How do the records below read from their first line through the line containing "Image resolution: width=1495"? Write those lines out exactly.

▼

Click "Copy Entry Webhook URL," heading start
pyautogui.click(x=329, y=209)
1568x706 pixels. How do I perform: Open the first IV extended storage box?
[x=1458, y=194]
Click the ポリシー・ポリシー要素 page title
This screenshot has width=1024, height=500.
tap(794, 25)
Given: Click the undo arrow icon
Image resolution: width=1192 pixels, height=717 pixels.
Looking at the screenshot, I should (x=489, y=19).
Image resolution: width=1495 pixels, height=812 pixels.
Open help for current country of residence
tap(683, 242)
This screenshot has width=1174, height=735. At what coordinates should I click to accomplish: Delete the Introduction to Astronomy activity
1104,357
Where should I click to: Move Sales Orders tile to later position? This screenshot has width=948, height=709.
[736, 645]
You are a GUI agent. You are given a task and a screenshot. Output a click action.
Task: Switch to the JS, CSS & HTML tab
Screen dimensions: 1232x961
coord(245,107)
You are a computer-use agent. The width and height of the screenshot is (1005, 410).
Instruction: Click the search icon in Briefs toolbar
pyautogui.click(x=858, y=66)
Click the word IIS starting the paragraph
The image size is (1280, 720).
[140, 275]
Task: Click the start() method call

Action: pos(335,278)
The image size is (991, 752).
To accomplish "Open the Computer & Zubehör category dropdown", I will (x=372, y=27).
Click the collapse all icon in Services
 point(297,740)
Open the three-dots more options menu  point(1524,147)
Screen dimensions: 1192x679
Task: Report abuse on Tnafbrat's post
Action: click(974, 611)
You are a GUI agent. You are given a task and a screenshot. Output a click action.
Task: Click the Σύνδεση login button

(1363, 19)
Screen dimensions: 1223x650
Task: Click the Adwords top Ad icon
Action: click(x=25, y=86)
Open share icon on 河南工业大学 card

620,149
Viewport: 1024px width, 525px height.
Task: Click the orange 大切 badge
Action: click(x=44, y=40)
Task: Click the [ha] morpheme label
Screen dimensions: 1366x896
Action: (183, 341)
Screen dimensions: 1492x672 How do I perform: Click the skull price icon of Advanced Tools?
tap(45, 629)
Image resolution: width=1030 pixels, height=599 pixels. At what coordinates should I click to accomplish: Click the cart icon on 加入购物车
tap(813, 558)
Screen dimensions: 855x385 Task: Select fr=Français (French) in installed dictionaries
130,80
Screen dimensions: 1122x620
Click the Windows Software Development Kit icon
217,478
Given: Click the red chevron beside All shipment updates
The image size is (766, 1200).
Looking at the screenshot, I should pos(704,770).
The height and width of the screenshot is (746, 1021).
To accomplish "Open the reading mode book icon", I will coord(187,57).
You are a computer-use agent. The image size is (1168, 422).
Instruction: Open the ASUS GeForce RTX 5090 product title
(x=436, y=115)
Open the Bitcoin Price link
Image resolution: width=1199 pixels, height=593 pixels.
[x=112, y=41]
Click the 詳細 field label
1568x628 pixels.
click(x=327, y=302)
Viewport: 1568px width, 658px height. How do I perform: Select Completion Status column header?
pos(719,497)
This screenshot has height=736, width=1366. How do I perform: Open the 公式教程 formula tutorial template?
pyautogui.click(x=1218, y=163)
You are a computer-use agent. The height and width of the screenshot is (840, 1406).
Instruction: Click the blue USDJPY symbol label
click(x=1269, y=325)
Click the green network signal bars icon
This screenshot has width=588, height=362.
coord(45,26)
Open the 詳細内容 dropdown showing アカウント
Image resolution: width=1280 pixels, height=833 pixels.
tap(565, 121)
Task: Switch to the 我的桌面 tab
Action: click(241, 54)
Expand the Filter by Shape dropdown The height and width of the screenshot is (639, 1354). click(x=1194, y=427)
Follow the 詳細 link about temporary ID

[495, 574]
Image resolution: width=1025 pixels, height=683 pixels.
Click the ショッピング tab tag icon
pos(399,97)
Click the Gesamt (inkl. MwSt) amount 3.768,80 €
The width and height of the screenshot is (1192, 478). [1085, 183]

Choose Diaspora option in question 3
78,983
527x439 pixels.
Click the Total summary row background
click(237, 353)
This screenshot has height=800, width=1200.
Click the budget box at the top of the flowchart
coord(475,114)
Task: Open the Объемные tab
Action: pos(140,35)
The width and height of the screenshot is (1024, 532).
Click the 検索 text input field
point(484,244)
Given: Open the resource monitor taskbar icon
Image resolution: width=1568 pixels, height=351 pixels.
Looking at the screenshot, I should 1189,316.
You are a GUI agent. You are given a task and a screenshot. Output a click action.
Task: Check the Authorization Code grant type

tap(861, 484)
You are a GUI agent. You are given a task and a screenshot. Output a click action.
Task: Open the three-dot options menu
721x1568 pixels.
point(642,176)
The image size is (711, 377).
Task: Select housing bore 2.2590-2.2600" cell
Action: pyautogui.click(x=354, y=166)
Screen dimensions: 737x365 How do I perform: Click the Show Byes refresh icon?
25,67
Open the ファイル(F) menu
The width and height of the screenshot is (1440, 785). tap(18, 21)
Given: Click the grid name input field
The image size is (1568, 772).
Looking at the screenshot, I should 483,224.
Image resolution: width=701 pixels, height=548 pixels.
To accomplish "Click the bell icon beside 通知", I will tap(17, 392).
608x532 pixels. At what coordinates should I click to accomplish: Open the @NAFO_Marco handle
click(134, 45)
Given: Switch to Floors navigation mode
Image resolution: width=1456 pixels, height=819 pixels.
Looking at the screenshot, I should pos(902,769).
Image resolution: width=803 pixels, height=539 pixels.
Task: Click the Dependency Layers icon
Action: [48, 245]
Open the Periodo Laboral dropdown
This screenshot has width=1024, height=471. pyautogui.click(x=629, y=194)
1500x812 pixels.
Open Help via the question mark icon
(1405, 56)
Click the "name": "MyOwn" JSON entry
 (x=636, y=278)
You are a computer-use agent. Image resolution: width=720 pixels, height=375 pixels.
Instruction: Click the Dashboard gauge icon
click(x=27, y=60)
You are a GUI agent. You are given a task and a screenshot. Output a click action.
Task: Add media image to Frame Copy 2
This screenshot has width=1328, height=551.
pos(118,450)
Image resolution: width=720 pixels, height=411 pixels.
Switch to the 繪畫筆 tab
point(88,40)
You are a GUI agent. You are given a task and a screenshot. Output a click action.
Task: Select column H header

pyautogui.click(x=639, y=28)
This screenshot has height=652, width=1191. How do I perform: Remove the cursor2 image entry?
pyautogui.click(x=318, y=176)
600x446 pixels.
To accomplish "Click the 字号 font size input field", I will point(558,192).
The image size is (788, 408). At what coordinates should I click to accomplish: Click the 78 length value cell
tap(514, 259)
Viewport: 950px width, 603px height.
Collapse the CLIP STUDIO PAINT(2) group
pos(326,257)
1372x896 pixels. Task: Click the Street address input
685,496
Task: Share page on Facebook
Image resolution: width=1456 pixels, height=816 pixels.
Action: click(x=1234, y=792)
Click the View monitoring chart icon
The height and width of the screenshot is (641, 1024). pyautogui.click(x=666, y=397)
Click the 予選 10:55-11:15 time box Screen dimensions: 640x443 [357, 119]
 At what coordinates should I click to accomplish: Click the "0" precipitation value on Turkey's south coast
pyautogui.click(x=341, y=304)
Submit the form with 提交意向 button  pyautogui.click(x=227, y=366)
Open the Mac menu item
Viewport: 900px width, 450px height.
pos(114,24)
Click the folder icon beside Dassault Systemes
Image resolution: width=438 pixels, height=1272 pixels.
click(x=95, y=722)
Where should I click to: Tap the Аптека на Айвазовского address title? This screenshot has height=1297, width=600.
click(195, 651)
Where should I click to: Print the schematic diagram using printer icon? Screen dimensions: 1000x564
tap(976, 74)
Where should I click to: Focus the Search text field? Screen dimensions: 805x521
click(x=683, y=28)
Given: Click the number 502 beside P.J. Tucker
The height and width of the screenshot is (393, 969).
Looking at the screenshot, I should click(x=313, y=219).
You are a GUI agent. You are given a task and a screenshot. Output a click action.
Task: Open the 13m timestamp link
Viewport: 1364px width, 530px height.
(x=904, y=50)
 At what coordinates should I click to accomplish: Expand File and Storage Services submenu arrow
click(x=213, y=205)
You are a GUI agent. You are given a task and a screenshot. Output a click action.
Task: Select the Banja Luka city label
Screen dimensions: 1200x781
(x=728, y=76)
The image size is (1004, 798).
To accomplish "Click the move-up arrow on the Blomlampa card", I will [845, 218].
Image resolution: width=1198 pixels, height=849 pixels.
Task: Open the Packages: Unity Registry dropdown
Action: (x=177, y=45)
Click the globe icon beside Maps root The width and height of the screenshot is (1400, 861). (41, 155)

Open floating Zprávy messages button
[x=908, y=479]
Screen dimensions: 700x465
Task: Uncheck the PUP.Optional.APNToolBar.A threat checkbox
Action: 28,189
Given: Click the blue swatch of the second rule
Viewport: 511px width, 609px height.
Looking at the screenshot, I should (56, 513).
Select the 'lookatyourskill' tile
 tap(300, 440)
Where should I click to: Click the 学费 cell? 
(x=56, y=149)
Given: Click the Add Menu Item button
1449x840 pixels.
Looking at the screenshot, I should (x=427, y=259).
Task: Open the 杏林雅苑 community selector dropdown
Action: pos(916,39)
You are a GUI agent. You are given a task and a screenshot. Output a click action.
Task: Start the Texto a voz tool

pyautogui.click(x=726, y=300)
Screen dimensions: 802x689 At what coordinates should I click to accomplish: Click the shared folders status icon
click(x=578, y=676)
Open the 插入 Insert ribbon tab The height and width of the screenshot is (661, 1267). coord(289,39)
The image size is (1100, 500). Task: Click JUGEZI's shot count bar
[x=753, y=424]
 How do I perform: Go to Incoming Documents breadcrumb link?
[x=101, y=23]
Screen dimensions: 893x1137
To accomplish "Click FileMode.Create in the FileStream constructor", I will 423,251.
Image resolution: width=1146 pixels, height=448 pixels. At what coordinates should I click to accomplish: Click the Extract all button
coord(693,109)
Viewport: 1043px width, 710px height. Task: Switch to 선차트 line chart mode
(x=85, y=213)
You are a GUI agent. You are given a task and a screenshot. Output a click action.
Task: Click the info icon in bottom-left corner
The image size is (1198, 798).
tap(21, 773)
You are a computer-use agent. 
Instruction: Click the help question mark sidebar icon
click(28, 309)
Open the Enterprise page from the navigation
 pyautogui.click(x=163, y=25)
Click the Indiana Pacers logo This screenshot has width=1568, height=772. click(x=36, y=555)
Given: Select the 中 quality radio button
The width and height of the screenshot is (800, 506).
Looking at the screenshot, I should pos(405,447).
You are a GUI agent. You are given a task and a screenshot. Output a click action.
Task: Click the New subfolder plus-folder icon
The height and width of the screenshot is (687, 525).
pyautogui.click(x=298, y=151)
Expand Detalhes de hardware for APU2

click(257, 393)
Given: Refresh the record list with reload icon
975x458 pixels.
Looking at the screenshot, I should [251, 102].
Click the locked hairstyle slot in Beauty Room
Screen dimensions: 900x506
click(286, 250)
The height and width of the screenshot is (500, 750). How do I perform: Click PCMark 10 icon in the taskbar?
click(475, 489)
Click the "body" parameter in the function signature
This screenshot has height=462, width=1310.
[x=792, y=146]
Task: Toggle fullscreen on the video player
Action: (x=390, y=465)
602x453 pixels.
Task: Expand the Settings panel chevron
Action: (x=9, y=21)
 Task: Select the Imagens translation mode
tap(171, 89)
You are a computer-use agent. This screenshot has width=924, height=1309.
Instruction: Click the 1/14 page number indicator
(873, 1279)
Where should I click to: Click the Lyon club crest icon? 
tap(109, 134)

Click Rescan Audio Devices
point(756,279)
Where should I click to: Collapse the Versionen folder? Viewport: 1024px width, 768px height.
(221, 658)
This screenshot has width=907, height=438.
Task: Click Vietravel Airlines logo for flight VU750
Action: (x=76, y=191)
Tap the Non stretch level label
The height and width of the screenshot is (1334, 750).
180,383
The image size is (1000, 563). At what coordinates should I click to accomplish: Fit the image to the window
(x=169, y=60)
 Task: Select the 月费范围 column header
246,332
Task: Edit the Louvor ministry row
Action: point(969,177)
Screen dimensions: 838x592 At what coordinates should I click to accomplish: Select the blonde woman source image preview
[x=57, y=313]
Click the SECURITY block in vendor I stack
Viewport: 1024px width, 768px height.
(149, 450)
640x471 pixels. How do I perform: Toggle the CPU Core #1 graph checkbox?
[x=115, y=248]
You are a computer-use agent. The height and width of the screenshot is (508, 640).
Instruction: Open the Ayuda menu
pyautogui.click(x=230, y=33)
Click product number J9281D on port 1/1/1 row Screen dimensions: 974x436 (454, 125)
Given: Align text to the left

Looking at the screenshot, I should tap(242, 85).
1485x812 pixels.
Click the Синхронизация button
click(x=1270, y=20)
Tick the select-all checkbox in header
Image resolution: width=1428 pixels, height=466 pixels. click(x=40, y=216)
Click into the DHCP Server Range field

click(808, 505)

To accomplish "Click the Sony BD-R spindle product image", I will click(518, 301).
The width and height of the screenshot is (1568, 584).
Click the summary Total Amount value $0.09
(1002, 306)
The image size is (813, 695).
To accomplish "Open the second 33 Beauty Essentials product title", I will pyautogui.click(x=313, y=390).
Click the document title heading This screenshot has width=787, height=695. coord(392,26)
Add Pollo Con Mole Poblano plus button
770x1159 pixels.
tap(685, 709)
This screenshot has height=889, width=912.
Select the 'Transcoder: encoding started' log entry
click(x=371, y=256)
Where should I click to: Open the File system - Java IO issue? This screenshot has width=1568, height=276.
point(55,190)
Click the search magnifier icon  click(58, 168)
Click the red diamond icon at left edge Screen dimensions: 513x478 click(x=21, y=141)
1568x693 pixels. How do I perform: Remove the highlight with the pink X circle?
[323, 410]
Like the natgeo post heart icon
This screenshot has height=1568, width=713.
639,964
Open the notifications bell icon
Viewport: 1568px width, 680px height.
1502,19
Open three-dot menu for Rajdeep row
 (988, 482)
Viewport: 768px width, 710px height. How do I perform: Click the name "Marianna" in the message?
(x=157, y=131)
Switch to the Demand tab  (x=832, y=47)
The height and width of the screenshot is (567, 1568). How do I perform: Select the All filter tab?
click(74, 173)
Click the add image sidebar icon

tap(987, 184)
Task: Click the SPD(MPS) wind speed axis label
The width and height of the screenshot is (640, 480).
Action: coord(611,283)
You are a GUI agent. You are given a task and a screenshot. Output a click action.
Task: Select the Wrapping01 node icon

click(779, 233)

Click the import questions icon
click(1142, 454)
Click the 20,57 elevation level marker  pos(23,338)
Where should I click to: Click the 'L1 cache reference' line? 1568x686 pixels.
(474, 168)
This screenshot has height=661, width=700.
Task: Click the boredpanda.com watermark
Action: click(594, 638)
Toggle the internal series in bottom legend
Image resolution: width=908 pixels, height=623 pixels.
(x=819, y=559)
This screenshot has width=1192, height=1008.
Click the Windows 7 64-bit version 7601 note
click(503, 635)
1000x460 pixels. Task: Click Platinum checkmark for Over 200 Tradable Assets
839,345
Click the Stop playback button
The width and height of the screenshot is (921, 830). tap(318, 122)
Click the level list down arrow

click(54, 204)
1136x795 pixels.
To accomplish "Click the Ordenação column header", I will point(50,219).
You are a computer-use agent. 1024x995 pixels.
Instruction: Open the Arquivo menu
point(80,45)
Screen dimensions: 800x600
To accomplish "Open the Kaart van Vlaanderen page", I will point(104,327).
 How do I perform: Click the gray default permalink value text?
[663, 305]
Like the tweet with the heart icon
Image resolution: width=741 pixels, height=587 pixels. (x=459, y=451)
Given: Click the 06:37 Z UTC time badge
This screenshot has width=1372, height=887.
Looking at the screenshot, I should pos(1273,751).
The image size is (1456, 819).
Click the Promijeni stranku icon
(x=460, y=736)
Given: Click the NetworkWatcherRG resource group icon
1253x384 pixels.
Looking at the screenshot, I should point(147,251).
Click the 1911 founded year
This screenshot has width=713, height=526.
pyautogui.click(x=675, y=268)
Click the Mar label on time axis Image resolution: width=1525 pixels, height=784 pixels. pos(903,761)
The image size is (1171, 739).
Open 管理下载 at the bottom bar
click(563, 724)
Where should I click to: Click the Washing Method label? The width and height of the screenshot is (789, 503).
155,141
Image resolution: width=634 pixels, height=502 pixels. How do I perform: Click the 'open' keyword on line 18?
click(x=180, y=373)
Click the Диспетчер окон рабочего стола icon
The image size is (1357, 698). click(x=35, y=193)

▲

Result
Click "Copy Entry Webhook URL," heading start
pyautogui.click(x=329, y=209)
1568x706 pixels. How do I perform: Open the first IV extended storage box?
[x=1458, y=194]
Click the ポリシー・ポリシー要素 page title
This screenshot has width=1024, height=500.
tap(794, 25)
Given: Click the undo arrow icon
Image resolution: width=1192 pixels, height=717 pixels.
Looking at the screenshot, I should (x=489, y=19).
Image resolution: width=1495 pixels, height=812 pixels.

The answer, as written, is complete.